Page excerpt:
▬▬▬▬▬▬

167 A.D.2d 495 | N.Y. App. Div. | 1990
In an action to recover damages for personal injuries, etc., the defendants Eagle Picher Corp. and Union Steel Products appeal from an order of the Supreme Court, Kings County (Golden, J.), dated October 29, 1988, which denied their motion for summary judgment dismissing the complaint and all cross claims against them.
Ordered that the order is reversed, on the law, with costs, the motion is granted, the complaint and all cross claims are dismissed insofar as they are asserted against the defendants Eagle Picher Corp. and Union Steel Products, and the action against the remaining defendants is severed.
The plaintiff, an employee of Pechter Baking Co. (hereinafter Pechter), suffered the amputation of several fingers in the course of his employment, when they became caught in a chain and sprocket assembly of a bread conveyor manufactured by the defendant Union Steel Products (hereinafter Union Steel), which was dissolved in 1970. The defendant Eagle Picher Corp. (hereinafter Eagle) is the successor corporation to Union Steel. The record reveals that at the time of its purchase in 1950, the conveyor was equipped with safety guards covering the multiple chain and sprocket assemblies that drove the conveyor belt. At no time could the conveyor have been operated without the chain safety guard on each and every sprocket, and without the chain assembly being in the closed position. In addition, on each sheet metal guard the manufacturer had attached a warning label which stated, in substance, that the conveyor should not be operated unless the safety guards were in a closed position covering the chain and sprocket assemblies.
Sometime during the early 1970’s, however, Pechter employees replaced all of the alternating current motors and chain and sprocket assemblies in order to convert the variable-speed conveyor into a single-speed direct current motor system. The new system neither retained the old safety guards nor installed any new safety guards over the new chain and sprocket assemblies.

▬▬▬▬▬▬

Tasks and exercises:
• 1. From the court opinion, reproduce the passage between "167 A.D.2d 495" and "claims against them.", inclusive.
• 2. Please list every company the court opinion names.

Raw data:
▬▬▬▬▬▬

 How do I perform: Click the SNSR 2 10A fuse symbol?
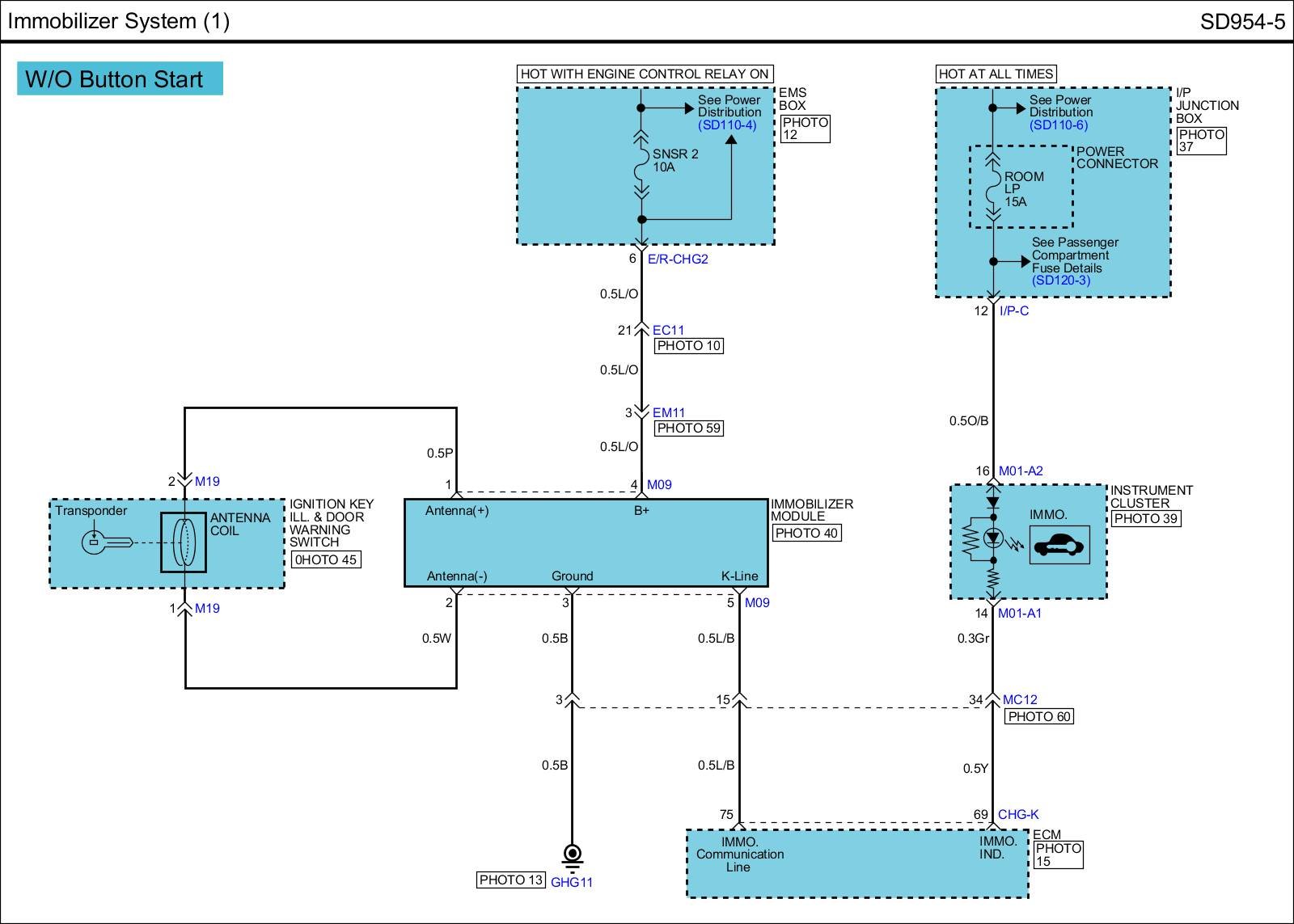(x=641, y=164)
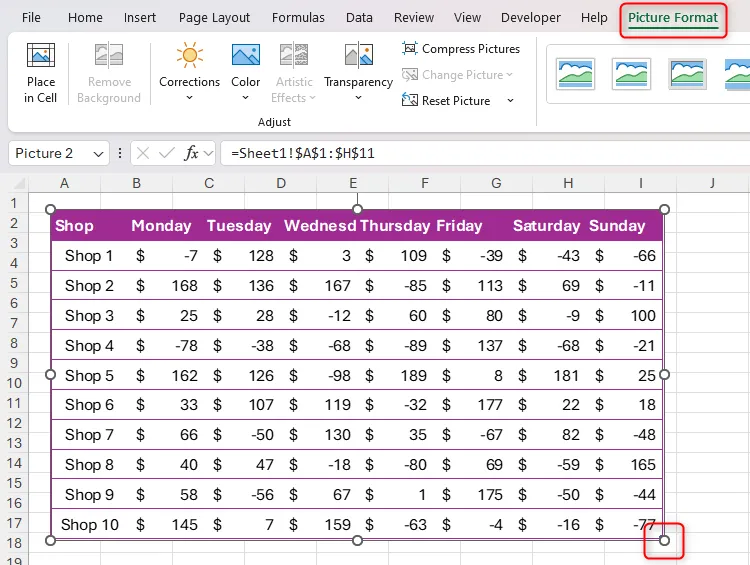This screenshot has width=750, height=565.
Task: Expand the formula bar function dropdown arrow
Action: click(208, 154)
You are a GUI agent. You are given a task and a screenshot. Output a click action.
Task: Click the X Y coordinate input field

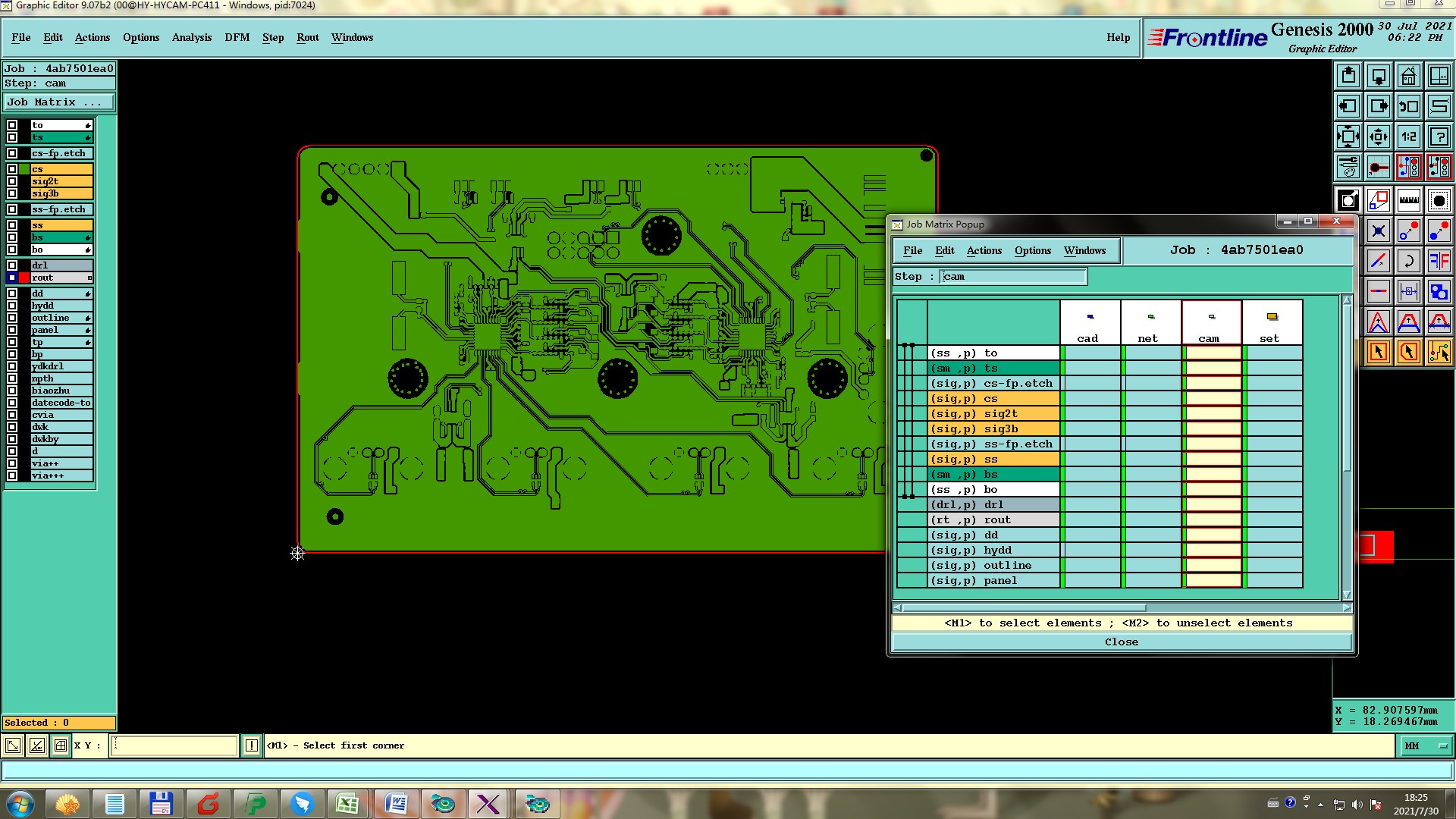coord(174,746)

▬▬▬▬▬▬

Results in order:
• 1.
167 A.D.2d 495 | N.Y. App. Div. | 1990
In an action to recover damages for personal injuries, etc., the defendants Eagle Picher Corp. and Union Steel Products appeal from an order of the Supreme Court, Kings County (Golden, J.), dated October 29, 1988, which denied their motion for summary judgment dismissing the complaint and all cross claims against them.

• 2.
Eagle Picher Corp.
Union Steel Products
Pechter Baking Co.